Data from Pew Research Center shows that fifty-one countries (26 percent) of the world had active blasphemy laws in 2014, substantially higher than the thirty-two countries (16 percent) that did so in 2011. In every region of the world except Europe and sub-Saharan Africa, use of blasphemy laws has expanded.
The expansion of laws placing restrictions on “blasphemy,” which is usually defined vaguely and prosecuted unequally, is an affront to human rights. Blasphemy laws are not just symbolic. They are tools of social control. Indeed, as Pew notes, “countries that have laws against blasphemy, apostasy, or defamation also are more likely to have high government restrictions on religion or high social hostilities involving religion.” When a state’s legitimacy is founded on a religion, the state has an incentive to maintain that religion at all costs.
Freedom House aptly states that Internet blasphemy laws “are often enforced selectively or arbitrarily to persecute religious minorities and serve political agendas.” Both on- and off-line, blasphemy laws are often used to settle personal grudges and are more effective when the target is a racial or religious minority.
Blasphemy laws are especially problematic for atheists. In highly religious countries, attempts to promote critical thinking and progressive values are often misinterpreted as blasphemy against the local majority religion. When the stakes include incarceration, mob retribution, and death, it takes a strong heart to think free.

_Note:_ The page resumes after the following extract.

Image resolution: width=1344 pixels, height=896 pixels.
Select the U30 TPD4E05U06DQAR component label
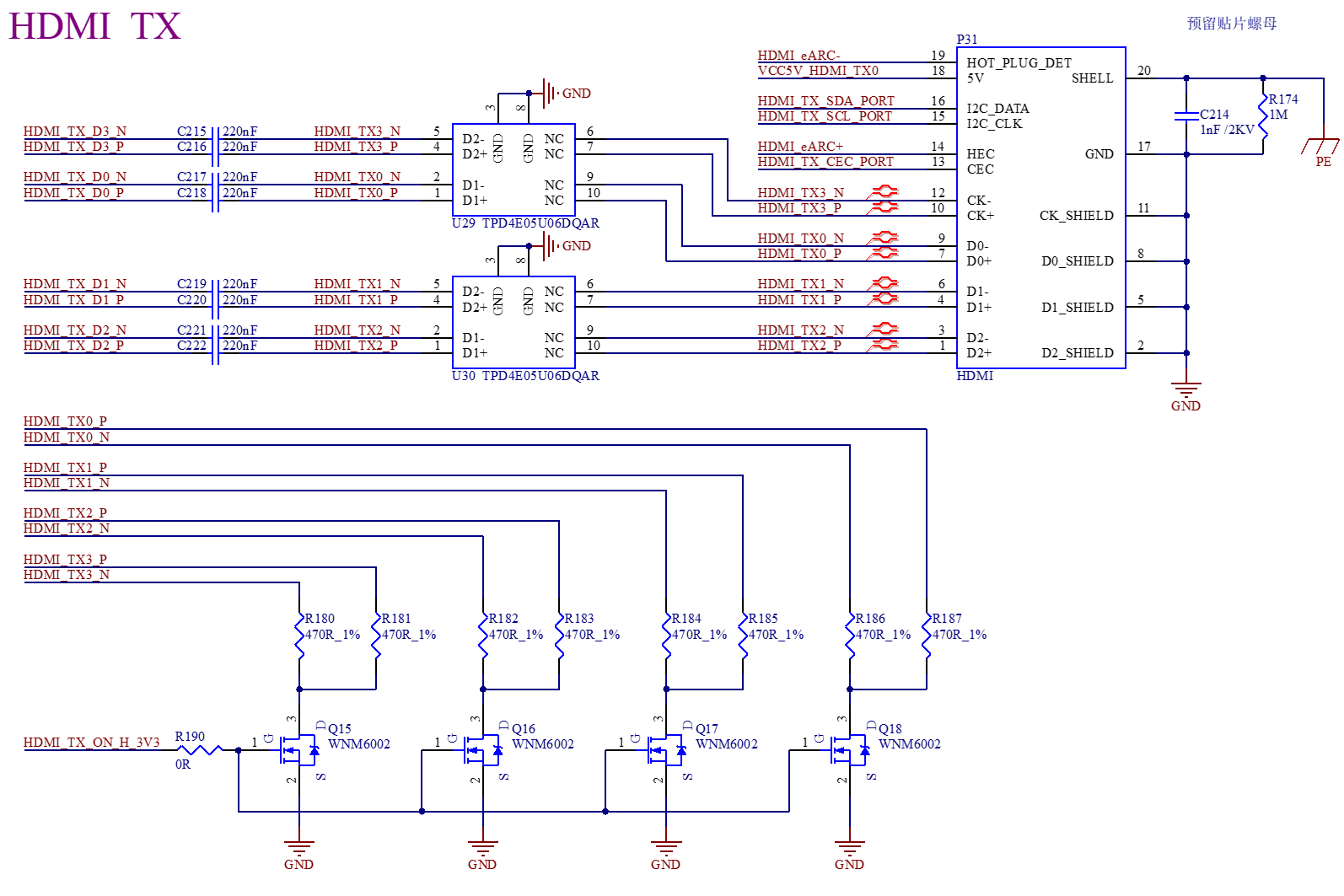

These religious laws do not exist in a vacuum; they are moral standard-bearers. As David Saperstein, US ambassador-at-large for International Religious Freedom, writes for the Department of State’s DipNote blog:
[T]hese laws have a cascading effect that go beyond simply infringing on an individual’s freedom of conscience and expression. Laws can contribute to shaping societal norms, and the enforcement of blasphemy laws has a pernicious effect on the rule of law in many countries. In numerous instances, mere accusations of blasphemy have sparked vigilante mob violence and killings.
There is cause for hope, and Saperstein is a big reason for it. In 2015, when he was sworn in, he inherited a position that had been vacant for fourteen months and ineffective for seven years. In his short time in office, Saperstein oversaw a budget increase from $3 million to $20 million for programs that promote religious freedom in other nations. He has unequivocally condemned religious suppression abroad, and his activism has helped lead to Secretary John Kerry’s recognition of the ISIS-led genocide against Christians in Iraq and Syria.
And in June 2016 this year, the UN General Assembly passed a resolution condemning “all human rights violations and abuses….committed against persons for exercising their human rights and fundamental freedoms on the Internet” and any measures to “intentionally prevent or disrupt access to or dissemination of information online.”
Rep. Joseph Pitts (PA-16) and Rep. Sheila Lee (TX-18) have introduced House Resolution 290, calling on President Obama and the State Department to support the repeal of blasphemy laws worldwide. Despite its urgency, the bill awaits action from the House Committee on Foreign Affairs. The American Humanist Association has engaged in extensive efforts, both on the Hill and through its membership network, to promote this vital piece of legislation.
If passed, House Resolution 290 might finally push our government to enact the United States Commission on International Religious Freedom’s recommendations of adding several countries (including Pakistan and its 1,400-plus cases of blasphemy) to the list of sanctioned “countries of particular interest.” If nations can punish “blasphemers” without repercussion, then they will continue their unjust actions.
Assuming you have the freedom to do so, take a moment to encourage your representatives to support the worldwide freedom to believe as well as the freedom not to believe. A minute for you might just save someone else 2,000 lashes.